I am lead to believe that when most people are asked to picture a green apple - the Granny Smith appears in the bubble of their mind. This is the green apple that you find in stores from January to December, rain or shine. It is pretty much the only green apple you find in most grocery stores. Does that mean that it is the only green apple out there? You might see a few apples that may look greenish, a not as golden, Golden Delicious or even a Ginger Gold picked more green. America's supermarkets are basically void of green apples not named Granny. Does America have room for more than one green apple in their produce aisle? As it turns out the Granny Smith is not the only apple with a green skin. I have a few of it's similar colored cousins. What might be the biggest surprise of all to you is that at least one of them was super sweet. I am talking Gala-sweet here!
If there was ever an apple that proved to me that not all green apples are tart, it was the Green Dragon apple. This is an extremely sweet apple with the really sweet name has hardly any tartness to it all. It has a tropical like pear flavor if that makes any sense! Very juicy and refreshing. It is distributed by Frieda's Produce. It's one worth seeking out, if not to just trick your friends.
Now this apple that dates back to the 1600s, is very much what you would think in a green apple. It's quite tart. I don't like eating these out of hand, however I absolutely love them for cooking or baking with. When cooked their flavor really shines, I would reach for these over a Granny anyday. They can be hard to find. I search them out every autumn.
Northwest Greening Apples
Another apple with the greening name. This one is not quite as tart as the Rhode Island Greening, so out of hand eating is an option. Reviews I have read of this apple say that it is a good cooking apple.

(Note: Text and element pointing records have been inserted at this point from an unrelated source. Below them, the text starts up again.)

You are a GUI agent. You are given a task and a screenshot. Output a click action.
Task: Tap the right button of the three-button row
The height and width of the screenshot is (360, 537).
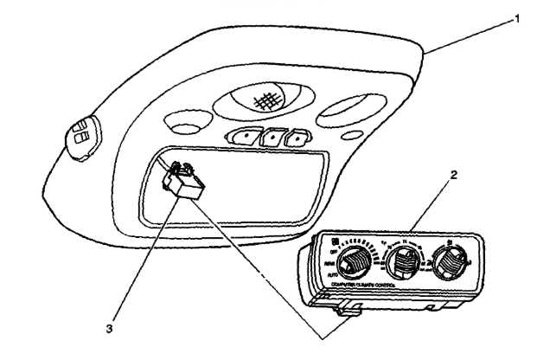point(297,136)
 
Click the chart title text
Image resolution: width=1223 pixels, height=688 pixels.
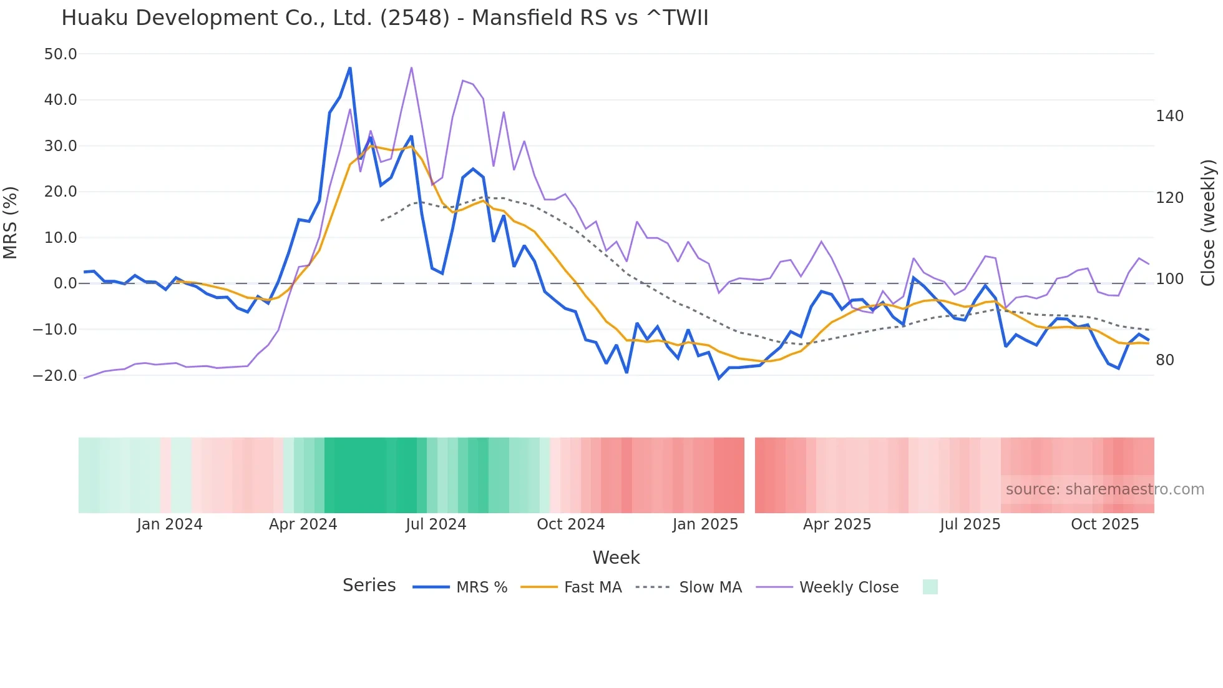point(384,18)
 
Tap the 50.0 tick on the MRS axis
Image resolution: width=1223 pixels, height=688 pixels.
point(61,54)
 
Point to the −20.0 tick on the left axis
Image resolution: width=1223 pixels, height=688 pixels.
point(56,376)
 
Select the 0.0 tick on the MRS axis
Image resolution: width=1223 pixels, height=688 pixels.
point(66,283)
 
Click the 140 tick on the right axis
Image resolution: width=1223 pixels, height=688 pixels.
point(1169,116)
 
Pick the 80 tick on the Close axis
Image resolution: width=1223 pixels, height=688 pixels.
point(1165,360)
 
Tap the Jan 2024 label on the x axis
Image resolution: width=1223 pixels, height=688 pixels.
point(170,524)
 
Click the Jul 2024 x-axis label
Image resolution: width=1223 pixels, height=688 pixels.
point(436,524)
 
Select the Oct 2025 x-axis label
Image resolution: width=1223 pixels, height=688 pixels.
point(1104,524)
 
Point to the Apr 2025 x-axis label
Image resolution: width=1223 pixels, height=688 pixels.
point(837,524)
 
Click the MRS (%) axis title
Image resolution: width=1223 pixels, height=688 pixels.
point(11,223)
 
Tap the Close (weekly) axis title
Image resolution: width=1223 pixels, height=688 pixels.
point(1209,223)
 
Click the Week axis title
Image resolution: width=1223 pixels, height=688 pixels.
point(616,558)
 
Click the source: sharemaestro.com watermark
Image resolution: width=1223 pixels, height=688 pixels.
point(1104,489)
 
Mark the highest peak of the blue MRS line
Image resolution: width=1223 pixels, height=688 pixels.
point(350,68)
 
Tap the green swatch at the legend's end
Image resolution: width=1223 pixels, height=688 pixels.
point(930,587)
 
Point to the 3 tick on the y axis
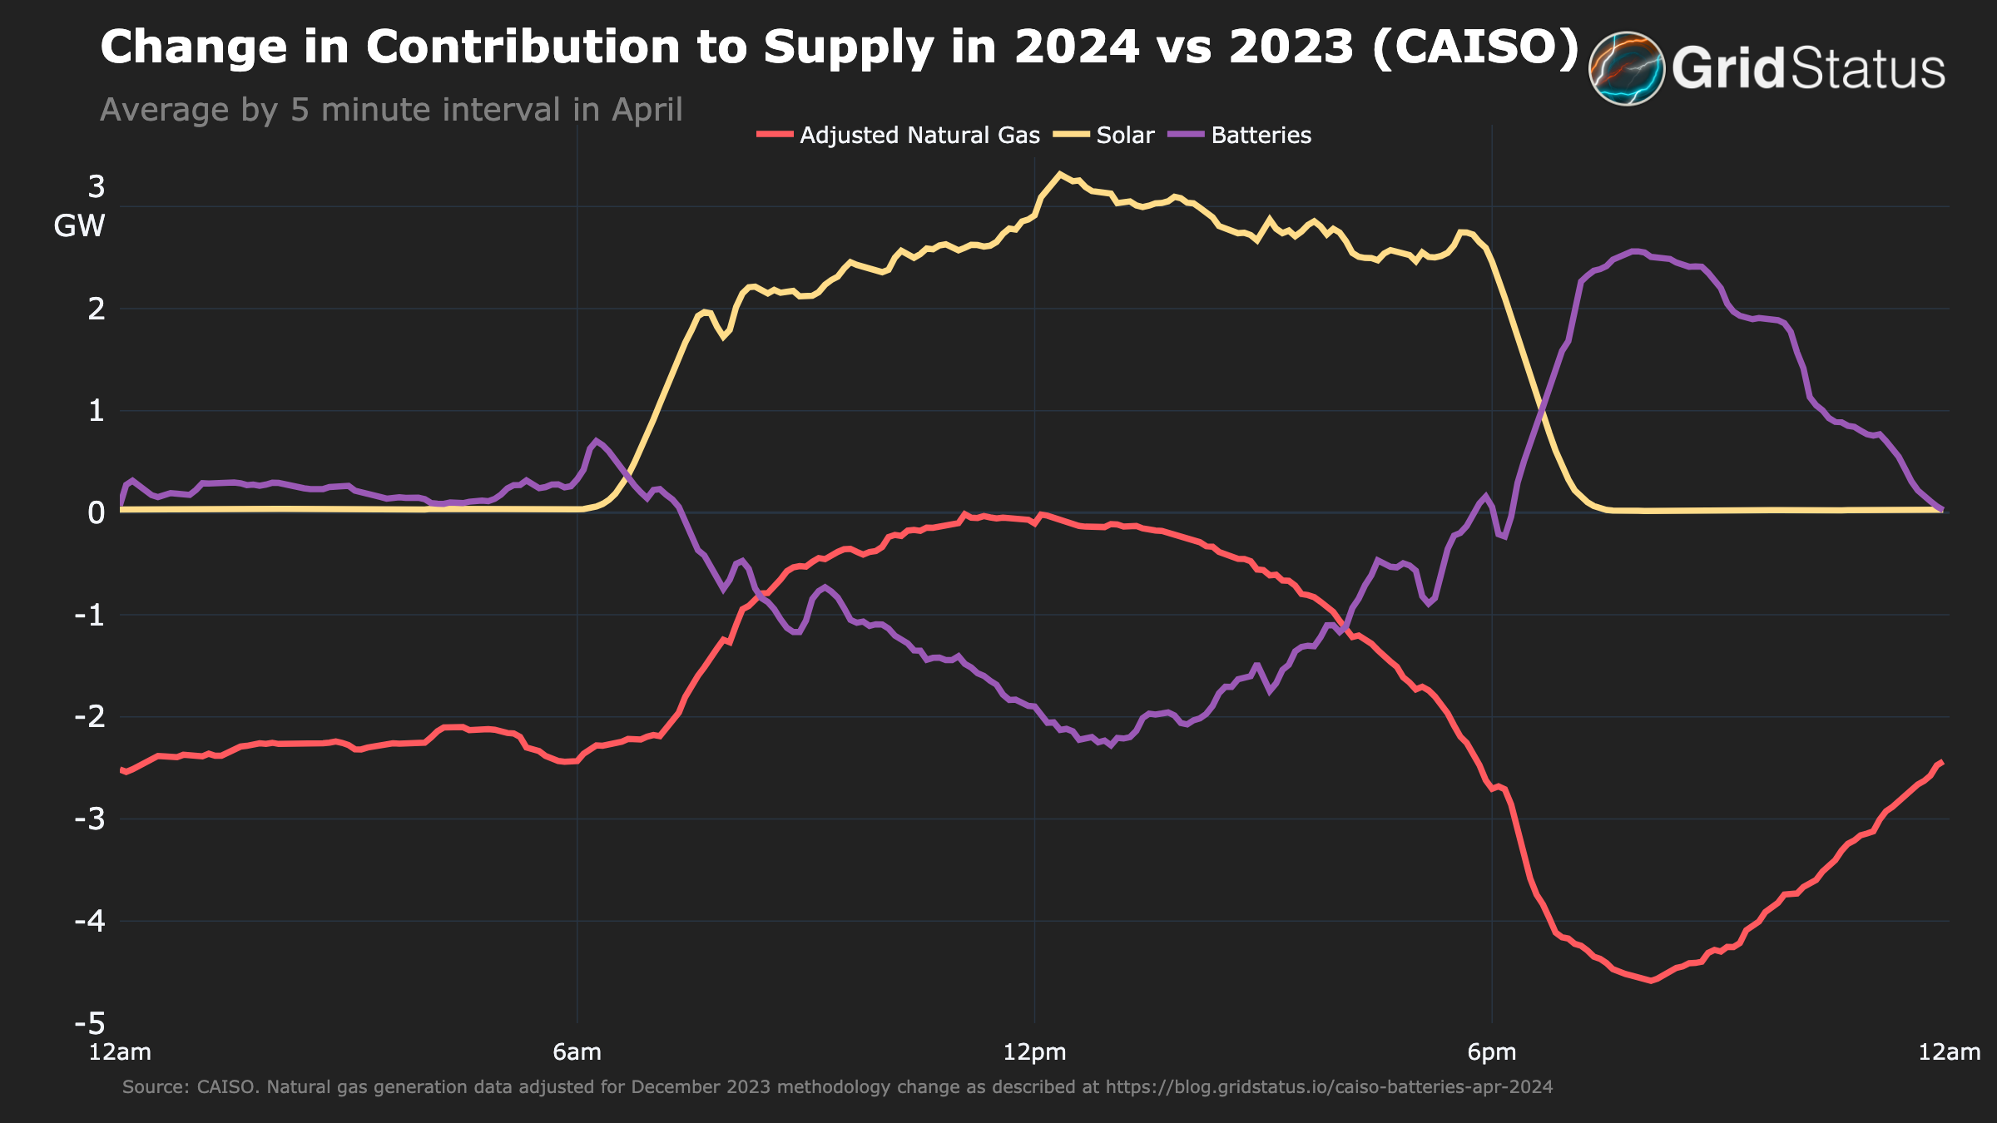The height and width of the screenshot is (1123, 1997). point(97,187)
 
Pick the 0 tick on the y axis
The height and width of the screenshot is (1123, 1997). point(97,512)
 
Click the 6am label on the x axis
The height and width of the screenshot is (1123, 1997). point(577,1052)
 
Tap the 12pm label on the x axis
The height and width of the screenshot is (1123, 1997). point(1034,1052)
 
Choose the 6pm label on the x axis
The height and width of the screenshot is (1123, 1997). point(1491,1052)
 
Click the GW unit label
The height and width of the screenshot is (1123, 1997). point(79,226)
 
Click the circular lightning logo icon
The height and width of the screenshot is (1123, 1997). point(1626,68)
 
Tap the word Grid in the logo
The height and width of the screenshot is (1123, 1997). point(1729,68)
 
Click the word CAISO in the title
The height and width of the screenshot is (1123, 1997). point(1474,47)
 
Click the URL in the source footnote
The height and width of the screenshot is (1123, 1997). point(1329,1087)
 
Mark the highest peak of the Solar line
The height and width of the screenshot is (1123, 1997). point(1059,173)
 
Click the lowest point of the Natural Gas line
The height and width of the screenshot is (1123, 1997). point(1651,981)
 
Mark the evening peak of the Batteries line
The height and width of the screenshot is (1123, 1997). point(1634,250)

I have only had these apples once a couple years ago. In my experience this apple was sweet-tart and not all that crisp. Other reviews online seem to say that it is a crisp apple maybe I just got one that was past it's prime. The apple has a McIntosh-like flavor. It is in fact a cross between a McIntosh and a Golden Delicious.
The interesting thing about this apple is that is was developed as an alternative to Granny Smith in climates where it's hard to grow Granny Smith. Grannies are a late season apple - they need a long growing season, which isn't possible in areas like New England.